Using --non-decimal-data for gawk is not recommended according to GNU Awk User's Guide. And using strtonum() is not portable.

In the following examples the first word of each record is converted.

By user-defined function

The most portable way of doing conversion is by a user-defined awk function [reference]:

function parsehex(V,OUT)
{
    if(V ~ /^0x/)  V=substr(V,3);

    for(N=1; N<=length(V); N++)
        OUT=(OUT*16) + H[substr(V, N, 1)]

    return(OUT)
}

BEGIN { for(N=0; N<16; N++)
        {  H[sprintf("%x",N)]=N; H[sprintf("%X",N)]=N } }

{ print parsehex($1) }

By calling shell's printf

You could use this

awk '{cmd="printf %d 0x" $1; cmd | getline decimal; close(cmd); print decimal}'

but it is relatively slow. The following one is faster, if you have many newline-separated hexadecimal numbers to convert:

awk 'BEGIN{cmd="printf \"%d\n\""}{cmd=cmd " 0x" $1}END{while ((cmd | getline dec) > 0) { print dec }; close(cmd)}'

There might be a problem if very many arguments are added for the single printf command.

In Linux

In my experience the following works in Linux:

awk -Wposix '{printf("%d\n","0x" $1)}'

I tested it by gawk, mawk and original-awk in Ubuntu Linux 14.04. By original-awk the command displays a warning message, but you can hide it by redirection directive 2>/dev/null in shell. If you don't want to do that, you can strip the -Wposix in case of original-awk like this:

awk $(awk -Wversion >/dev/null 2>&1 && printf -- "-Wposix") '{printf("%d\n","0x" $1)}'

(In Bash 4 you could replace >/dev/null 2>&1 by &>/dev/null)
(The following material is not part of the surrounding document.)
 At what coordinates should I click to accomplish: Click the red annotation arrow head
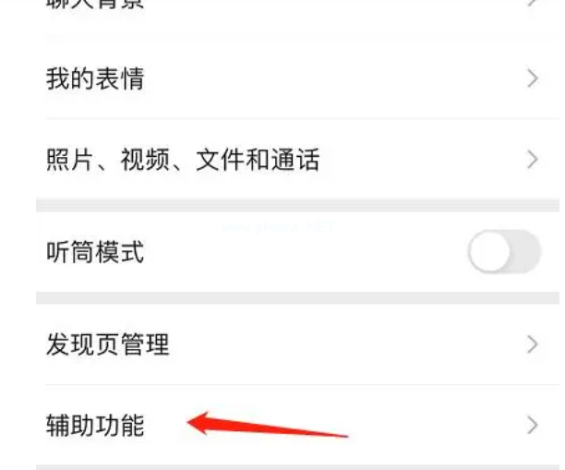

Note: The -Wposix trick probably doesn't work with nawk which is used in OS X and some BSD OS variants, though.

Here's a variation on Jonathan's answer:

awk $([[ $(awk --version) = GNU* ]] && echo --non-decimal-data) -F, '
    BEGIN {OFS = FS}
    {
        $6 = sprintf("%d", "0x" substr($4, 11, 4))
        $5 = sprintf("%d", "0x" substr($4,  7, 4))
        $4 = substr($4,  1, 6)
        print
    }'

I included a rather contorted way of adding the --non-decimal-data option if it's needed.

Edit

Just for the heck of it, here's the pure-Bash equivalent:

saveIFS=$IFS
IFS=,
while read -r -a line
do
    printf '%s,%s,%d,%d\n' "${line[*]:0:3}" "${line[3]:0:6}" "0x${line[3]:6:4}" "0x${line[3]:10:4}"
done
IFS=$saveIFS

The "${line[*]:0:3}" (quoted *) works similarly to AWK's OFS in that it causes Bash's IFS (here a comma) to be inserted between array elements on output. We can take further advantage of that feature by inserting array elements as follows which more closely parallels my AWK version above.

saveIFS=$IFS
IFS=,
while read -r -a line
do
    line[6]=$(printf '%d' "0x${line[3]:10:4}")
    line[5]=$(printf '%d' "0x${line[3]:6:4}")
    line[4]=$(printf '%s' "${line[3]:0:6}")
    printf '%s\n' "${line[*]}"
done
IFS=$saveIFS

Unfortunately, Bash doesn't allow printf -v (which is similar to sprintf()) to make assignments to array elements, so printf -v "line[6]" ... doesn't work.

Edit: As of Bash 4.1, printf -v can now make assignments to array elements. Example:

printf -v 'line[6]' '%d' "0x${line[3]:10:4}"

The quotes around the array reference are needed to prevent possible filename matching. If a file named "line6" existed in the current directory and the reference wasn't quoted, then a variable named line6 would be created (or updated) containing the printf output. Nothing else about the file, such as its contents, would come into play. Only the name - and only tangentially.